--- What the exercise asks ---
Reproduce verbatim the data from its first line through the line containing "I will coord(329,200).", including both of those lines.

+ + + + + + +

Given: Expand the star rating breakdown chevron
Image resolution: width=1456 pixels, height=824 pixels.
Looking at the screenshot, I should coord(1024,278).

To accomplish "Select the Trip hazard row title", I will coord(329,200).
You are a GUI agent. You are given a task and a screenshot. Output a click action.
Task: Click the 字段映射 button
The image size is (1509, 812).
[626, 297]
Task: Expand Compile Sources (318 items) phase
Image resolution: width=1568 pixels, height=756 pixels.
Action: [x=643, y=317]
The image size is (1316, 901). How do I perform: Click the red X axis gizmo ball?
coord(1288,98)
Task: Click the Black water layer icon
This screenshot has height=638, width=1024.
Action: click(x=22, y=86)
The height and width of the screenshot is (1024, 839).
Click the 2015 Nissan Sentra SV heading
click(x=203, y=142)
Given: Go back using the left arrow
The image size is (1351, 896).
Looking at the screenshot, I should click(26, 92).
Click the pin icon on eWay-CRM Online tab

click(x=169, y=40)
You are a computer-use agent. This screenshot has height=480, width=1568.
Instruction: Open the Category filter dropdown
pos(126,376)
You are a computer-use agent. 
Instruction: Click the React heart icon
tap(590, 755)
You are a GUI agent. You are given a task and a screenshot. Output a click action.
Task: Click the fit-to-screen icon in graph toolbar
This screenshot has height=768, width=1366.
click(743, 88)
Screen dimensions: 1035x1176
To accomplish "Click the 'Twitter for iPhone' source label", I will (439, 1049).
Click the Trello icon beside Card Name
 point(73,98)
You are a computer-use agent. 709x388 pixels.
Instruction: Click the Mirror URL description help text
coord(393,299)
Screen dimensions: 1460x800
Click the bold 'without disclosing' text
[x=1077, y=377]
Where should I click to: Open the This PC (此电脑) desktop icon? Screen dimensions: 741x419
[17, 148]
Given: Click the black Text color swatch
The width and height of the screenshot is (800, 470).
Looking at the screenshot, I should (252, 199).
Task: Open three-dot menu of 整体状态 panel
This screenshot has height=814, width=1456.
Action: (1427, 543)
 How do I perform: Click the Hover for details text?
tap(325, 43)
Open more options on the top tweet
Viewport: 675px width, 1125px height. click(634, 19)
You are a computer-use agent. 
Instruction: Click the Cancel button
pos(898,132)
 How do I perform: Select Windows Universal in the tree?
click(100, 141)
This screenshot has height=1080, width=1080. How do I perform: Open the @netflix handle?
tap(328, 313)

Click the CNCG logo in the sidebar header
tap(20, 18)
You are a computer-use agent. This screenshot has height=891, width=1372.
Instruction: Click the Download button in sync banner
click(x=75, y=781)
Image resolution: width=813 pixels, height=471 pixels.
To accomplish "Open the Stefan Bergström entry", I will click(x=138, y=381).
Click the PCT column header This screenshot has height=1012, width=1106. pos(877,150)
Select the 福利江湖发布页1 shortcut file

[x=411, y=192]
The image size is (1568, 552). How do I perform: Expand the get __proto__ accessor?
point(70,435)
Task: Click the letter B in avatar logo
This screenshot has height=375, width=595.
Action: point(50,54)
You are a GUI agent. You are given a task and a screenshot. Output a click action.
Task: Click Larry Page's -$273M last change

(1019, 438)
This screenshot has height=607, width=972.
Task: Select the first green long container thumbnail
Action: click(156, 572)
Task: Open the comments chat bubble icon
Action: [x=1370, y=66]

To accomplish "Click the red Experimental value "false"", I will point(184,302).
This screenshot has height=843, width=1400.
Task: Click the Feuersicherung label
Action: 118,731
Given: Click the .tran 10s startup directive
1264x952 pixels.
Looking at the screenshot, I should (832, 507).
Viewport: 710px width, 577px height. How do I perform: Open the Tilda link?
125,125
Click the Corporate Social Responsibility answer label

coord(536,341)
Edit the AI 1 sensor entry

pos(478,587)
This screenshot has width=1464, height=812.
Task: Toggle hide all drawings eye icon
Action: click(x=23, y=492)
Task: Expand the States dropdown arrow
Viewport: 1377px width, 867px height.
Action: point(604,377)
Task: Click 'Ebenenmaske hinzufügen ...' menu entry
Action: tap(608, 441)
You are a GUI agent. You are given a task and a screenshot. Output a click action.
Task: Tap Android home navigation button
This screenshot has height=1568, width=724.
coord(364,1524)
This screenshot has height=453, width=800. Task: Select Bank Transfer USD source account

+ + + + + + +

--- Response ---
Given: Expand the star rating breakdown chevron
Image resolution: width=1456 pixels, height=824 pixels.
Looking at the screenshot, I should coord(1024,278).

To accomplish "Select the Trip hazard row title", I will coord(329,200).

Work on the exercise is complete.